(EXTRACTED RECORDS)
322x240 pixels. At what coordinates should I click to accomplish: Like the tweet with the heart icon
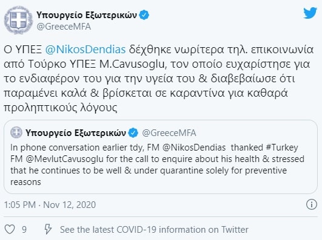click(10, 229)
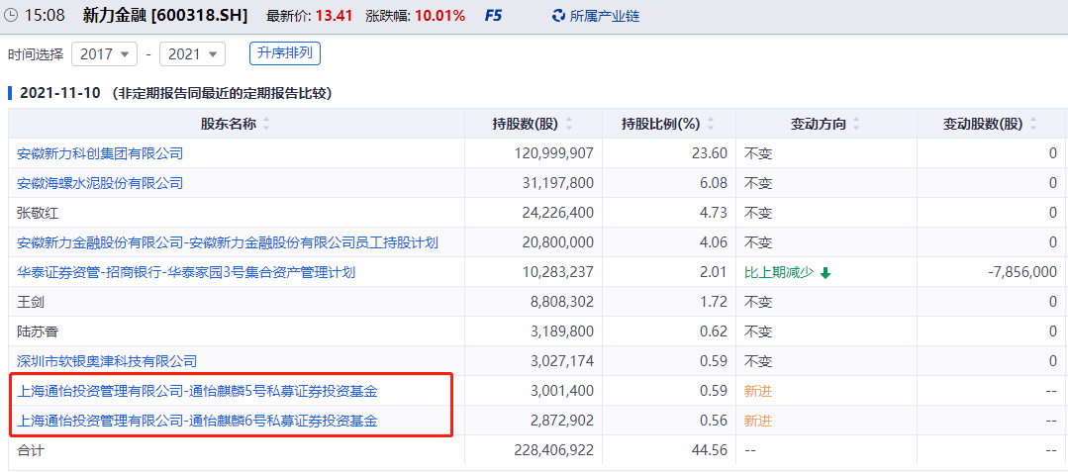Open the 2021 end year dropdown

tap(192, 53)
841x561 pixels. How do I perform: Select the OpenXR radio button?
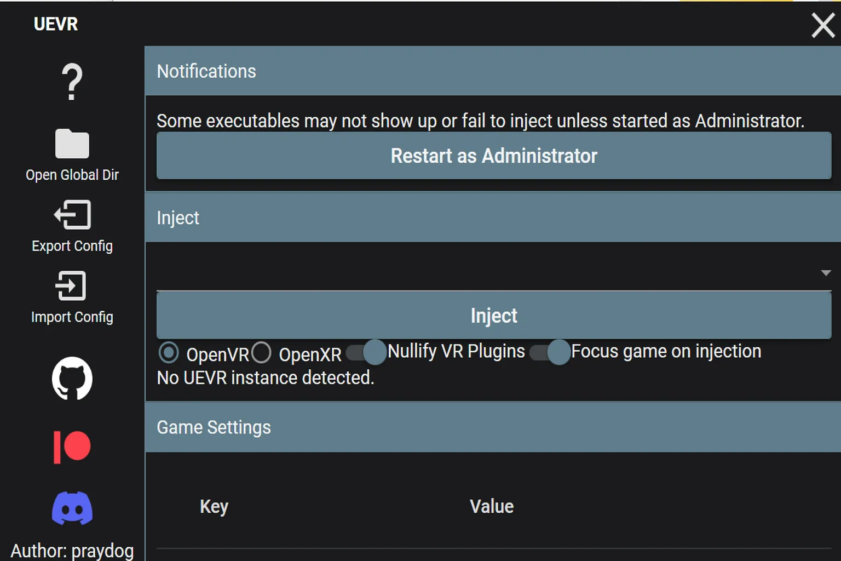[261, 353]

(WHAT YOU SHOULD DO)
Your reply must match the data above line for line, except that it holds no pictures.

(COMPLETED EXERCISE)
322x240 pixels. At what coordinates should I click to accomplish: Like the tweet with the heart icon
click(10, 229)
Open the 2021 end year dropdown

tap(192, 53)
841x561 pixels. How do I perform: Select the OpenXR radio button?
[261, 353]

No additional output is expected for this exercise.